Moved to The Back Burner
Programmer tools might have actually worked if we put more effort into it, but with billions of potential users and spin-off usages for live shows, desktop environment widgets, games, games, and gaming (a $200bn USD industry), music visualization was so much of a better choice! We can get back to programmer tools later when businesses are spending millions of dollars into those funding streams.
The Opportunity Uncovered
What we found as we tried to dream up applications for modern machine learning to the problem has iced the cake until the fluffy dollops flow over the sides. We will benefit. Users will benefit. Other programmers will benefit. Progress towards serious AI tool kits for solving hard problems will benefit. This is game on.
Gifts of Demeter Await
This is what we call a "fertile problem space." Music visualization is an unbounded problem, one that is forgiving to the innovator and has many potential dividends to deliver to many hands. µTate by itself would be a startup in its own right, and we will develop it entirely in the open.
Our µTate is a Prize for the Forge, the soft red-hot billet upon which we hammer. Every investor we talked to in late September (2025) had some version of the same question: How will you bring users onto your platform? Like so many before us, we will be the supply side and offer our labor, asking only the devotion of a spectator who we entertain through our own trials by fire, building the platform we ask them to use until it is fit for purpose for so many others to come after us.
Properly Funded Open Source
Through PrizeForge, many of our colleagues may receive substantial financial compensation for contributing code. It is the kind of consumer program that open source users have too often been asked to do without. Still yet, the spiteful may decry commercialization of open source as a soiled dove. To the billions of non-programmers that have for decades needed stronger open source counterweights, what words do they say that they did not also say to no good effect in all of those decades lost? Let the masses choose to whom to spend their billions of hard-earned dollars and what development model will deliver the programs critical to their lives, prosperity, and self-determination.

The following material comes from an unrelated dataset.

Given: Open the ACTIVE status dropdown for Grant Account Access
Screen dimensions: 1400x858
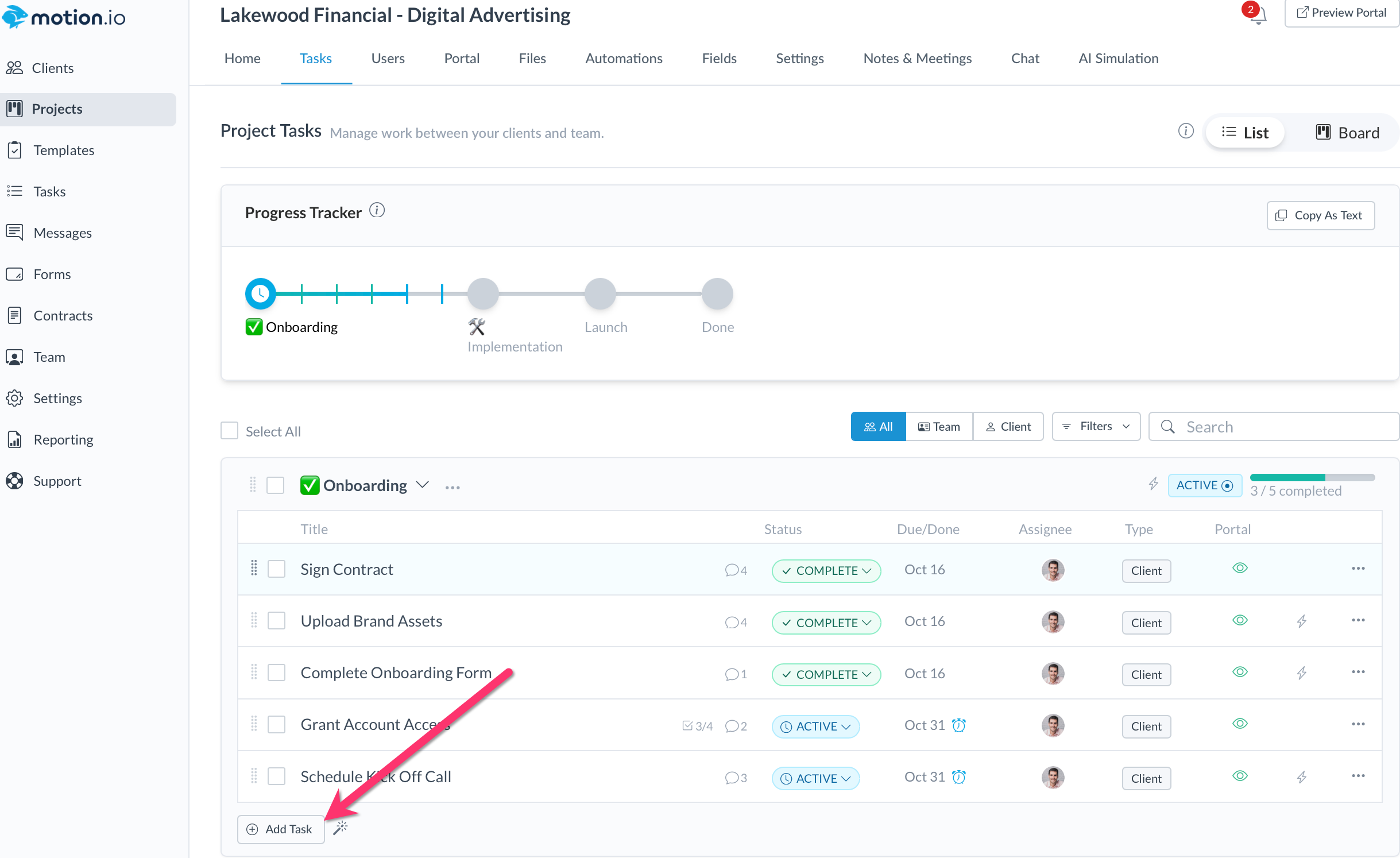Looking at the screenshot, I should coord(815,726).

Choice For The Non-Programmers
The non-programming consumer constitutes a numerous class, each of whom have an earned dollar to spend. The business that does not build technology for sale still needs a way to finance its production for their own uses. We pursue the privilege to work on their behalf to deliver the means of coordination and social finance so that this tremendous value may be realized for all by the same programmers who too often in the past were asked to toil for free, unfair as it was, in the name of user freedom while those doing the asking simultaneously bore no interest in providing the non-programmer a lever with which to advance their own freedoms alongside us by exchanging the honest fruits of their labor for ours.
Benedictions For Future Milestones
May the same interstellar winds that guided Jeff Minter in the development of Polybius be with us as we enter into a next phase of bringing crowd cognition out of vaporware. Forgive the helplessness of the ignorant haters whose cynical judgements have no effect on the drum of our audacious keyboards or the willful sign-ups of our appreciated users. The malingering internet citizen only dispenses the same words to which they wrongly bend their own knee. They have never known the wisdom of the white wolf, Amaterasu. To those who would remake upon the internet the same old world in which the talented must ask legacy insiders for permission to play, Kali Ma, Kali Ma, Kali Ma Shakti De!